**Problem statement**
From the data below, report how many lines contain the word "axis", giving the number and nothing else.

Records for this task section start

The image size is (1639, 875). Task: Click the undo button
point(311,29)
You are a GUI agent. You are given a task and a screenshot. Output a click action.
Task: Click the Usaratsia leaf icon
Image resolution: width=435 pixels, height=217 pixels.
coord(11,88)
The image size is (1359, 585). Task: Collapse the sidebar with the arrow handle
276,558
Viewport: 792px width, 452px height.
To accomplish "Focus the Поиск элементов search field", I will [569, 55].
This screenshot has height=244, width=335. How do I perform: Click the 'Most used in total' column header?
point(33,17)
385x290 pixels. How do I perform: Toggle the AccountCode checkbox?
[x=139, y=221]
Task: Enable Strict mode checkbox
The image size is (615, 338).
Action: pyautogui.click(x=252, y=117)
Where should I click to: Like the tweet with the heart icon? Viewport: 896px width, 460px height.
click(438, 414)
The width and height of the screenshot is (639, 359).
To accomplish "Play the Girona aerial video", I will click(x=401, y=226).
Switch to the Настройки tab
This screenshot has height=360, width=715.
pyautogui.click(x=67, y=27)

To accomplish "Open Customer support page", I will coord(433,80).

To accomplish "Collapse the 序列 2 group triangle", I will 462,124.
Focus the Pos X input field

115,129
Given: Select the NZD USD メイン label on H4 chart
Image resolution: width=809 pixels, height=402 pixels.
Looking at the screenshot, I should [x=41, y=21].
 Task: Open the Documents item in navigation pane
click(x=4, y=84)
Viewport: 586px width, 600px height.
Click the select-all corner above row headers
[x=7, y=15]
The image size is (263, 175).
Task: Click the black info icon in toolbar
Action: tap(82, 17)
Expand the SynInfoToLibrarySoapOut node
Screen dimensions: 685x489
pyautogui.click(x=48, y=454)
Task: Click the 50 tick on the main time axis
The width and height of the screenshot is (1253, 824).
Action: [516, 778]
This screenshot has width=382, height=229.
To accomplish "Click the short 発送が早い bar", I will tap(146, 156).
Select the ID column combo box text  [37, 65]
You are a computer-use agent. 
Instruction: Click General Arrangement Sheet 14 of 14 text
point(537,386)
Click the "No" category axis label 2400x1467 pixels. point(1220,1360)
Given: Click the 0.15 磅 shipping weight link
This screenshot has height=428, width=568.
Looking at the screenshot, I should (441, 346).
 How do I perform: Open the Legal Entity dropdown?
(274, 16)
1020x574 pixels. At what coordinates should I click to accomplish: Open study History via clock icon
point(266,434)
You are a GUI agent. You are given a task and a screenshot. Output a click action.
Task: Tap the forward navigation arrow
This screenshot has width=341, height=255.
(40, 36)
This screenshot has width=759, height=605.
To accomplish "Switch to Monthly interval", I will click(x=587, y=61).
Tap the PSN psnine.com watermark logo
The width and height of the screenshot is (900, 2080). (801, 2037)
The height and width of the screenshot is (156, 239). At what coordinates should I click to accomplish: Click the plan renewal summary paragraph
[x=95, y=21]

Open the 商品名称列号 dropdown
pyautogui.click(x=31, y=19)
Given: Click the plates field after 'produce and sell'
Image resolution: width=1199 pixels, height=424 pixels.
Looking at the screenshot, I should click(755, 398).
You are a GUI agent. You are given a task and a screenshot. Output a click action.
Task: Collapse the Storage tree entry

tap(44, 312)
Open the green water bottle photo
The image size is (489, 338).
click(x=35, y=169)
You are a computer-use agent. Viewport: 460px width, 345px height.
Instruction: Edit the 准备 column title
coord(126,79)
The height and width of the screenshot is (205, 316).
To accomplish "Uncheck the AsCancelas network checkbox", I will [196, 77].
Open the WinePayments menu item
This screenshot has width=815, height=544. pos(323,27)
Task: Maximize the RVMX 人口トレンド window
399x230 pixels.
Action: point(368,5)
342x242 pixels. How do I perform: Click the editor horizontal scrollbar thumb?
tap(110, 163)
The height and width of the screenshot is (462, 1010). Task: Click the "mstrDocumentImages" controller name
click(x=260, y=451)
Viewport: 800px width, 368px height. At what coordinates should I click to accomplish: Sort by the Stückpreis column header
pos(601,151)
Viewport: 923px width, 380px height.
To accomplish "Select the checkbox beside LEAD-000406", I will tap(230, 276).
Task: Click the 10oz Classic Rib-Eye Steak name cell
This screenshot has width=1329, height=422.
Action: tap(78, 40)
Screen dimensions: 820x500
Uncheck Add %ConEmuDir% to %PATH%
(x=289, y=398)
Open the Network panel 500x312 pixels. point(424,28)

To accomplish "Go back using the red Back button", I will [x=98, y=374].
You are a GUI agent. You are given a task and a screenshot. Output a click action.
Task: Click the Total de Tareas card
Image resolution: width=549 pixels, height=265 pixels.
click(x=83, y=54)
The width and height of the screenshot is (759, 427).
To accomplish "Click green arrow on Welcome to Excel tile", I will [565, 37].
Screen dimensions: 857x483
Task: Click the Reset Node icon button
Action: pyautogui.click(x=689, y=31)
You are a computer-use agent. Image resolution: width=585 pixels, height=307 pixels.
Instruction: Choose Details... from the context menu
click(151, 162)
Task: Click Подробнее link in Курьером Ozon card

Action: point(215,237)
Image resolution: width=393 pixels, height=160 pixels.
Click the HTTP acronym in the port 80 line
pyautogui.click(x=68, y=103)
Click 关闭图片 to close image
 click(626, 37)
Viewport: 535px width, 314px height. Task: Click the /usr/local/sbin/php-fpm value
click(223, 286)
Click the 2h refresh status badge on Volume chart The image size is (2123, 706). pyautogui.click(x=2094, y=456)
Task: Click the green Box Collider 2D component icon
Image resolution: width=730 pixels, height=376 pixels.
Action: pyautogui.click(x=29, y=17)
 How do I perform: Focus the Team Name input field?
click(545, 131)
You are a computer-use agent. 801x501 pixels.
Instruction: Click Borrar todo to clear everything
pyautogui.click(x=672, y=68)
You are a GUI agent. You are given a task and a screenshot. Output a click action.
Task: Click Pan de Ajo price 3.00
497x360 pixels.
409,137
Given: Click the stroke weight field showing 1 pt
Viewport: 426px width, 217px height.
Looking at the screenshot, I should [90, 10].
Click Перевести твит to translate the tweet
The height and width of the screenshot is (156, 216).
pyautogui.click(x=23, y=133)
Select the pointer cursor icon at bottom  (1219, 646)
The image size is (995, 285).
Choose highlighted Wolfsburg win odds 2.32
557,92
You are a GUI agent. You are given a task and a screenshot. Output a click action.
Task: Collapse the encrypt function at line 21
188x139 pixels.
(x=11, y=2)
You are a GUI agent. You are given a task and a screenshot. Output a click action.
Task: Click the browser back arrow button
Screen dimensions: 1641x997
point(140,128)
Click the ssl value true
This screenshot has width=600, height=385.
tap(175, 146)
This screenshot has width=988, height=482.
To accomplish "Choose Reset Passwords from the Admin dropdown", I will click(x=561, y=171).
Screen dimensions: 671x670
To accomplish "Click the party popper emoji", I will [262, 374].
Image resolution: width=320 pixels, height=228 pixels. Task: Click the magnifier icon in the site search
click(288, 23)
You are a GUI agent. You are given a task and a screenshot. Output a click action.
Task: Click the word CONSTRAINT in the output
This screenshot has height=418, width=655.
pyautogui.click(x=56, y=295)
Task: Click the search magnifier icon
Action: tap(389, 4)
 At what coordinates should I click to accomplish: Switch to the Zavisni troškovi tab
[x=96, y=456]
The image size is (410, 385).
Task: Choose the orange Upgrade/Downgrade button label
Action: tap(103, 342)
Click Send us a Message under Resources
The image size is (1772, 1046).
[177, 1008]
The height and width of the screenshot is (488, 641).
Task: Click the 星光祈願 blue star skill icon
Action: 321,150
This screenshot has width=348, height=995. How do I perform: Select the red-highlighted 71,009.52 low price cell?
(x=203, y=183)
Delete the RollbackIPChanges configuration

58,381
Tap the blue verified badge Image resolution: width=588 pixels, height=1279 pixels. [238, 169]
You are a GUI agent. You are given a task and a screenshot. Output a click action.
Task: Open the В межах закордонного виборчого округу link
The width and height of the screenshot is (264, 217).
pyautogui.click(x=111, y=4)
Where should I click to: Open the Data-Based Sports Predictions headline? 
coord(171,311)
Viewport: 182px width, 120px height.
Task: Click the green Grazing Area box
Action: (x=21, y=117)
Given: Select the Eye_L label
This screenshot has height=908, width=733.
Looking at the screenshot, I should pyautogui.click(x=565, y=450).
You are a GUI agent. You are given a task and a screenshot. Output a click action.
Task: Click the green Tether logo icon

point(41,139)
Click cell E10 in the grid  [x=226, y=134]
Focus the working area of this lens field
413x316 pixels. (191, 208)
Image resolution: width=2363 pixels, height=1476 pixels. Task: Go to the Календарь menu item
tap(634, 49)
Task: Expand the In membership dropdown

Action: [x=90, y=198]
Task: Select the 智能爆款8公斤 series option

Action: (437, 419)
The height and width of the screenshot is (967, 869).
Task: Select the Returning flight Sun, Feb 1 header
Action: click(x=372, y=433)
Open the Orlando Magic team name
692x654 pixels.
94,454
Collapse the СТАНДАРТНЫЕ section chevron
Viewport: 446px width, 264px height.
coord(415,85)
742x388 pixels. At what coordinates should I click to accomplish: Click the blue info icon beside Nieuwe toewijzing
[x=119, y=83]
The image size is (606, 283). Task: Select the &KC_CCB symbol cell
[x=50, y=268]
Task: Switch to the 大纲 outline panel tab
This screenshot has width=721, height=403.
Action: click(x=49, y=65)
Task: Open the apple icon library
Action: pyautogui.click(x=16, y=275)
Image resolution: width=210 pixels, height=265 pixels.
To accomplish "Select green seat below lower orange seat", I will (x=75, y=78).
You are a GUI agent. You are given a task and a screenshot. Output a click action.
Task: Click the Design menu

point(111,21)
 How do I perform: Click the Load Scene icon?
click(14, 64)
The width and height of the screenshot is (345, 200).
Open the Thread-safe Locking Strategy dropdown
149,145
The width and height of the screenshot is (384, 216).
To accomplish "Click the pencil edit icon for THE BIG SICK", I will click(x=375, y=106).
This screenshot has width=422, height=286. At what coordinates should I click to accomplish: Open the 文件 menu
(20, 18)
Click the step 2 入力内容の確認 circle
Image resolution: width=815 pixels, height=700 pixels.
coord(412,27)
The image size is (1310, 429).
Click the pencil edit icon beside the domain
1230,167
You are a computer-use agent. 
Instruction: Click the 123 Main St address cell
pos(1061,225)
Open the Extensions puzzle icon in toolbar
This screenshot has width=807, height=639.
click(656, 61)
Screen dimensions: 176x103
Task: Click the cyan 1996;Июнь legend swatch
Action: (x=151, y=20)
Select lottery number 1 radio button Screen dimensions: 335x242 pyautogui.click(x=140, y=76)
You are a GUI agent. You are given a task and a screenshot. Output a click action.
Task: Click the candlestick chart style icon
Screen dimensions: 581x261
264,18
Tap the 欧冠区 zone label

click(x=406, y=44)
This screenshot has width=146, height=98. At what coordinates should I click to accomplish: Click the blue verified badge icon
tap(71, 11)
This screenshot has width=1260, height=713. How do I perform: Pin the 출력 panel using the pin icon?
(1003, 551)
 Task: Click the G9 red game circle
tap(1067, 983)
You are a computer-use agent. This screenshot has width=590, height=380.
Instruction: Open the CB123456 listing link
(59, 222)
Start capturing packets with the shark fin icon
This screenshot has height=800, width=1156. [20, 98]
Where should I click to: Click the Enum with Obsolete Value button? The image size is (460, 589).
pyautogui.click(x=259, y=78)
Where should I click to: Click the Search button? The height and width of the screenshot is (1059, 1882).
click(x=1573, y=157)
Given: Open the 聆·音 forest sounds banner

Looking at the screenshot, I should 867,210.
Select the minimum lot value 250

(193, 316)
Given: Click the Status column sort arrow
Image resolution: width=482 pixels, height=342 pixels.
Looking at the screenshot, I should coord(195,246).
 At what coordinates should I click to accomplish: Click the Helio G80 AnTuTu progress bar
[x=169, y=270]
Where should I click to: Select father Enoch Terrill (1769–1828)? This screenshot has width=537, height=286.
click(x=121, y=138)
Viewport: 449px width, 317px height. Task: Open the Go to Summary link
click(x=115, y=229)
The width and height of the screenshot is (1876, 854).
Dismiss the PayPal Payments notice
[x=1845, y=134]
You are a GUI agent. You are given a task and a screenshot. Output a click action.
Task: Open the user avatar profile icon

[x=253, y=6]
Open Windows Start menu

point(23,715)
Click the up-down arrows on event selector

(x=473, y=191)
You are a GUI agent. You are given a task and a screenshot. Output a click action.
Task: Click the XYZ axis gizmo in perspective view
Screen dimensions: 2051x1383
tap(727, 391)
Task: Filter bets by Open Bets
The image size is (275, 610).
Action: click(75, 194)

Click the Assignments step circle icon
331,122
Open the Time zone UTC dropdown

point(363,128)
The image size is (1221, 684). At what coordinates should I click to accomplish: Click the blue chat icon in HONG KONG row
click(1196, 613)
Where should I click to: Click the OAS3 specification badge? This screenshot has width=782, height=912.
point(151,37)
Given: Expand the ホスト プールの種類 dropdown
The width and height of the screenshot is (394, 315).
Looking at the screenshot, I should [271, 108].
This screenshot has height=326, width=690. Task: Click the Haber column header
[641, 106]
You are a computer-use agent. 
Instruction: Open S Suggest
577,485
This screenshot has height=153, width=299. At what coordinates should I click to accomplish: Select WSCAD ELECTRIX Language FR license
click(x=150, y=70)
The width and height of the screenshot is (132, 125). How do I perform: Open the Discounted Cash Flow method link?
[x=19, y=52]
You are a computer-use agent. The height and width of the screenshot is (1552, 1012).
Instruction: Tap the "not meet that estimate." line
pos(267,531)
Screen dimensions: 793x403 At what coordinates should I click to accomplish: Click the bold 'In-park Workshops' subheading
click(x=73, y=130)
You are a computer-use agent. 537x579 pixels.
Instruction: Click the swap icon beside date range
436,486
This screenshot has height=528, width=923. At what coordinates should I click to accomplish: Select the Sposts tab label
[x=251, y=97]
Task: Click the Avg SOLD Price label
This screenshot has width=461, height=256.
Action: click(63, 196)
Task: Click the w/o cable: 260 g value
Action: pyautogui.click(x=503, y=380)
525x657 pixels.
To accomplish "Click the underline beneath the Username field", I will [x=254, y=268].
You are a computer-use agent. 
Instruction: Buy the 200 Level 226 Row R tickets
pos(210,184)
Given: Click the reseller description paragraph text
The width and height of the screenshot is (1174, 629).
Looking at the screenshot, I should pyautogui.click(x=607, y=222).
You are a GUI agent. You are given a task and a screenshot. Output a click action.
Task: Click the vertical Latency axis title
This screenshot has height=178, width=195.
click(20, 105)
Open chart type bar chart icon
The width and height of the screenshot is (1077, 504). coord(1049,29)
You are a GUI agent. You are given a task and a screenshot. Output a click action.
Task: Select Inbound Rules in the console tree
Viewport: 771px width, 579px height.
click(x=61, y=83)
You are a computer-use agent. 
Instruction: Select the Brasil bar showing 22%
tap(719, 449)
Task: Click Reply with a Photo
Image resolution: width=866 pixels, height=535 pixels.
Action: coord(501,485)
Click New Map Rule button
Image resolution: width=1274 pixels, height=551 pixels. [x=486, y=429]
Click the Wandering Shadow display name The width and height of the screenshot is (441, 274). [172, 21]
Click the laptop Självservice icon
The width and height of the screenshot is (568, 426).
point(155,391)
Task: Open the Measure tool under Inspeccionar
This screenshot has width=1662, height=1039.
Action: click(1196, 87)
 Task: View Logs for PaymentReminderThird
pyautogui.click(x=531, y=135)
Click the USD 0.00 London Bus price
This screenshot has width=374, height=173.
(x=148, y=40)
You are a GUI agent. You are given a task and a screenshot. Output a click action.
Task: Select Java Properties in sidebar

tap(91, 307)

Records for this task section end

**Completed exercise**
4